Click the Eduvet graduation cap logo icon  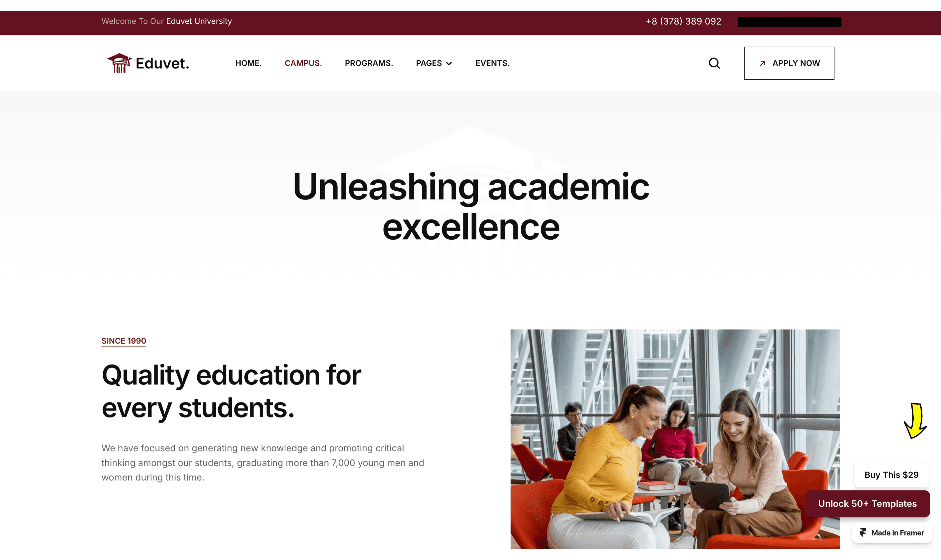[119, 63]
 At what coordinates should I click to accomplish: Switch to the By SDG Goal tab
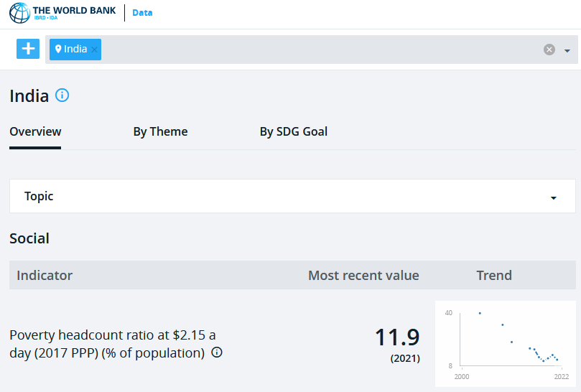(x=294, y=131)
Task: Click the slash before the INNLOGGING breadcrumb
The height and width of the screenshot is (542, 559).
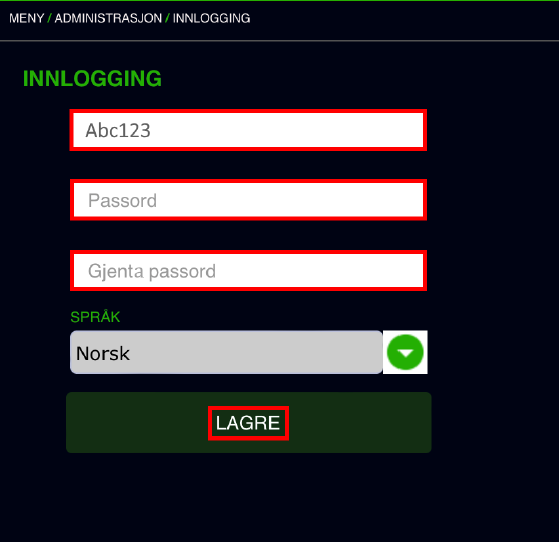Action: click(167, 18)
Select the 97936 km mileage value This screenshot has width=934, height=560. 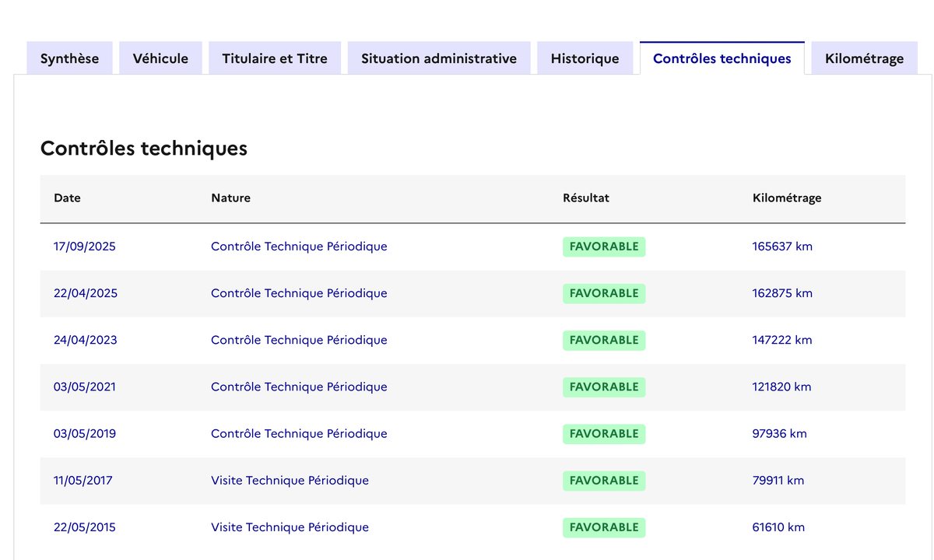(779, 433)
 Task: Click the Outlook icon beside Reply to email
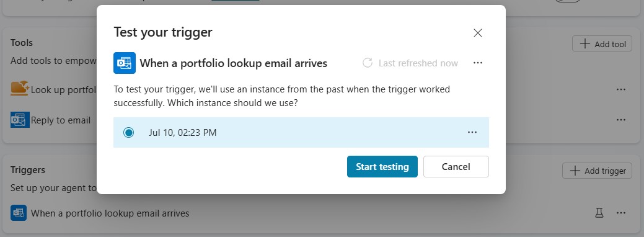click(x=20, y=120)
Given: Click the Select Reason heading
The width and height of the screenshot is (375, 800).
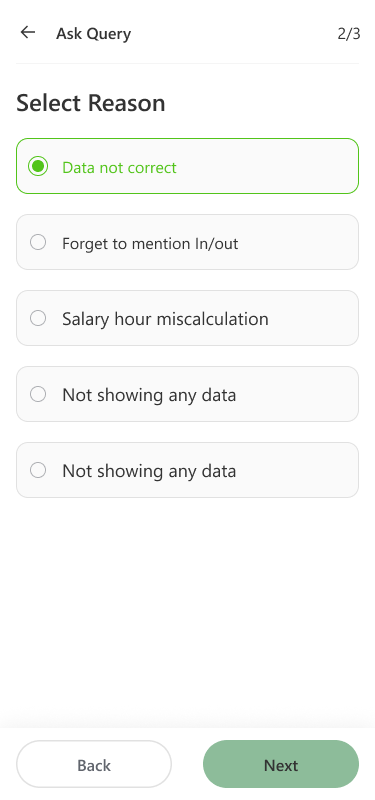Looking at the screenshot, I should tap(91, 103).
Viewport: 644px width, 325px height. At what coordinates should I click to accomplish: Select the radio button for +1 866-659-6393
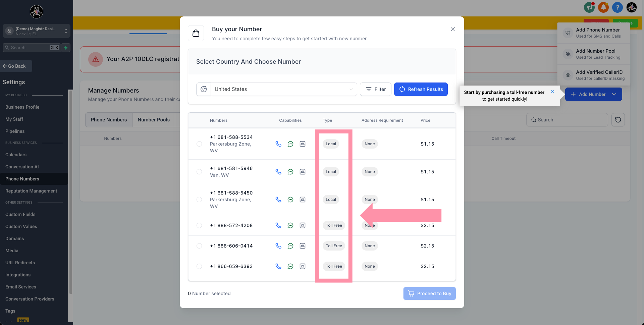coord(199,266)
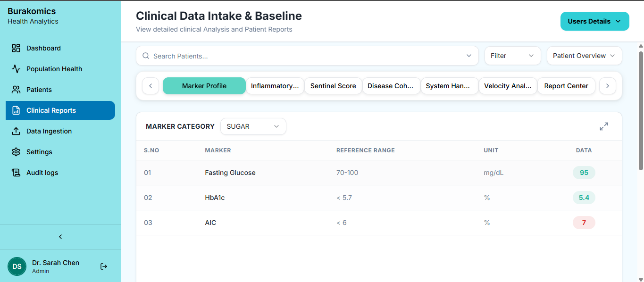Click the Settings gear icon

[x=16, y=152]
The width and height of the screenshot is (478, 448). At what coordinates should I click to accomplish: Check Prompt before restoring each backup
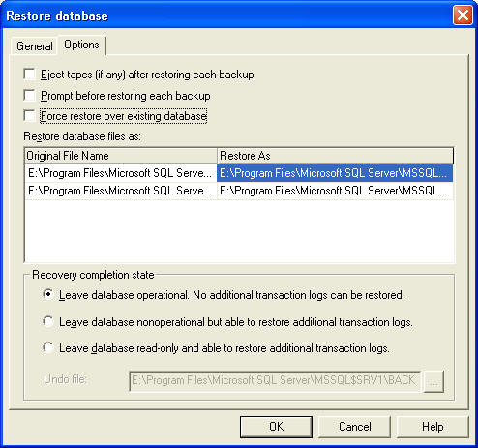30,96
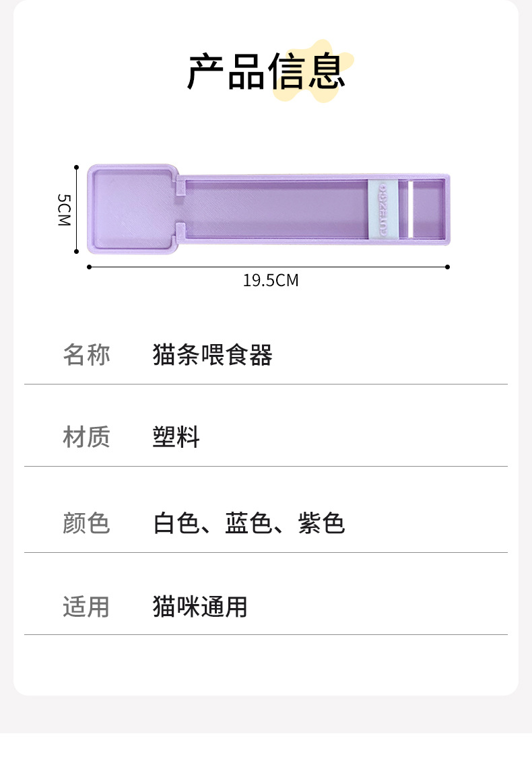Choose the 紫色 color option text
This screenshot has height=769, width=532.
tap(321, 523)
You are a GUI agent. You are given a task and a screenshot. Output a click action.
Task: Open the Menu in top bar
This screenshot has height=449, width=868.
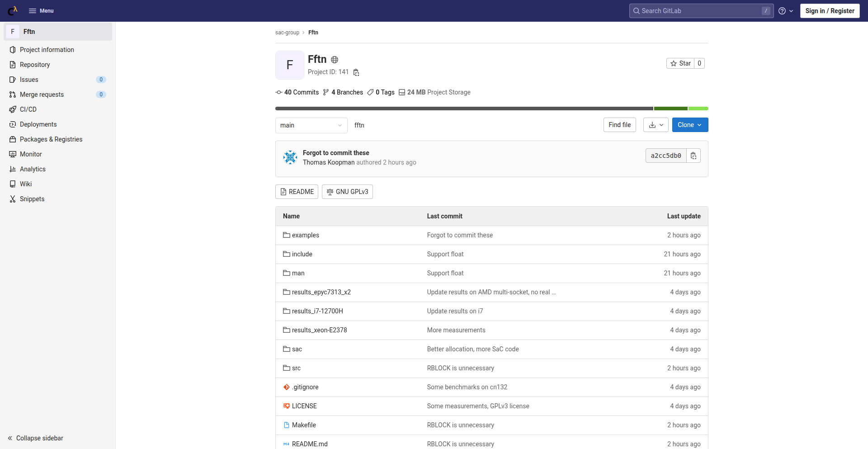tap(41, 11)
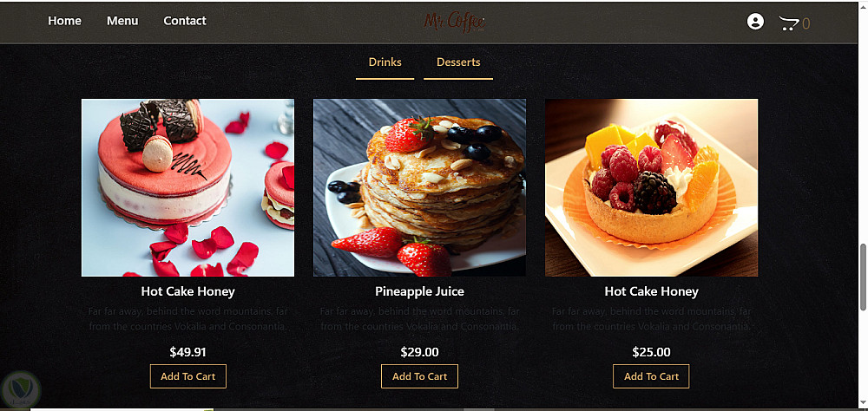
Task: Click the first Hot Cake Honey title
Action: click(187, 291)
#####
> [BRIEF] Only the lines from the one containing "Task: Open the Menu in top bar" through the last line of the data may appear in the answer, each given again exactly and with pictures left out.

> [YOUR RESPONSE]
Task: Open the Menu in top bar
This screenshot has height=449, width=868.
tap(41, 11)
Task: Click the first Hot Cake Honey title
Action: click(187, 291)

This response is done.